**Problem to work on**
Across the listing, count the lines that include the string "each". Give nothing besides the number.

**Data section**

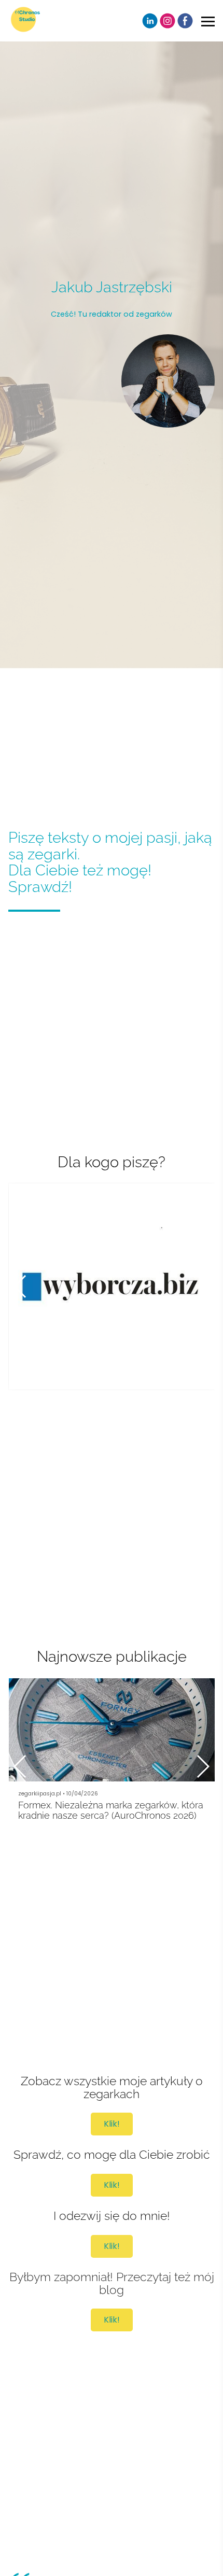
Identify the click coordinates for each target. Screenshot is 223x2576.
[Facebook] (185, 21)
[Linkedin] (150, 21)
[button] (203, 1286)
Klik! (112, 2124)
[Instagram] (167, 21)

...

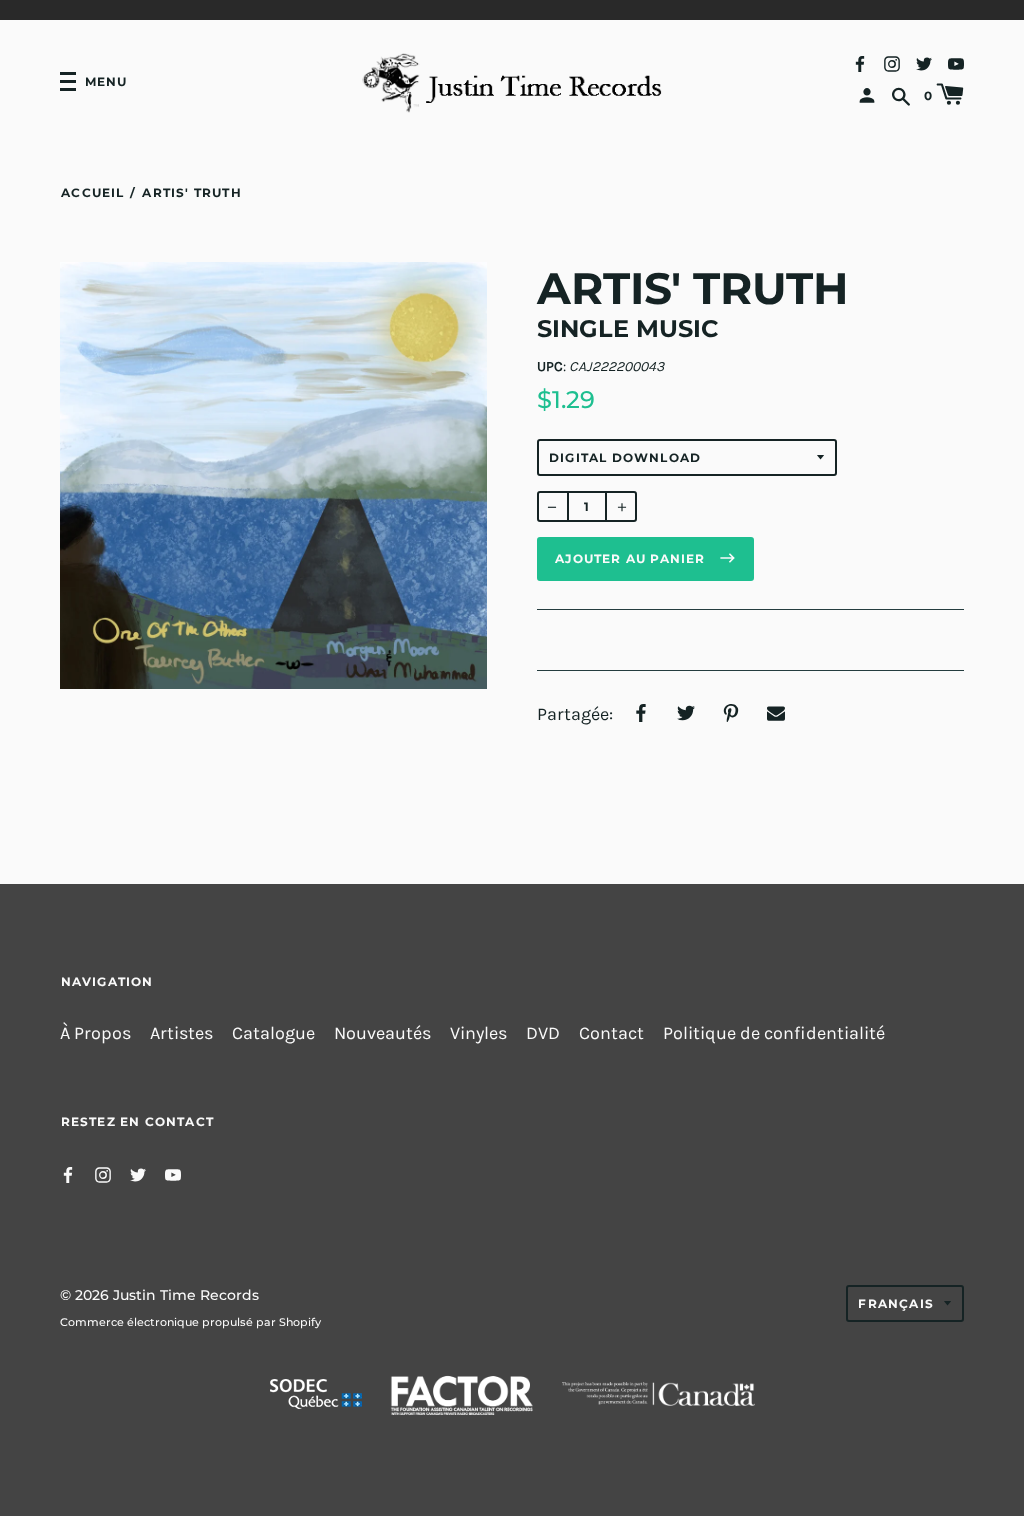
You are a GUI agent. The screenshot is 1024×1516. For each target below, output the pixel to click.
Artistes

**Reply to the exercise**
2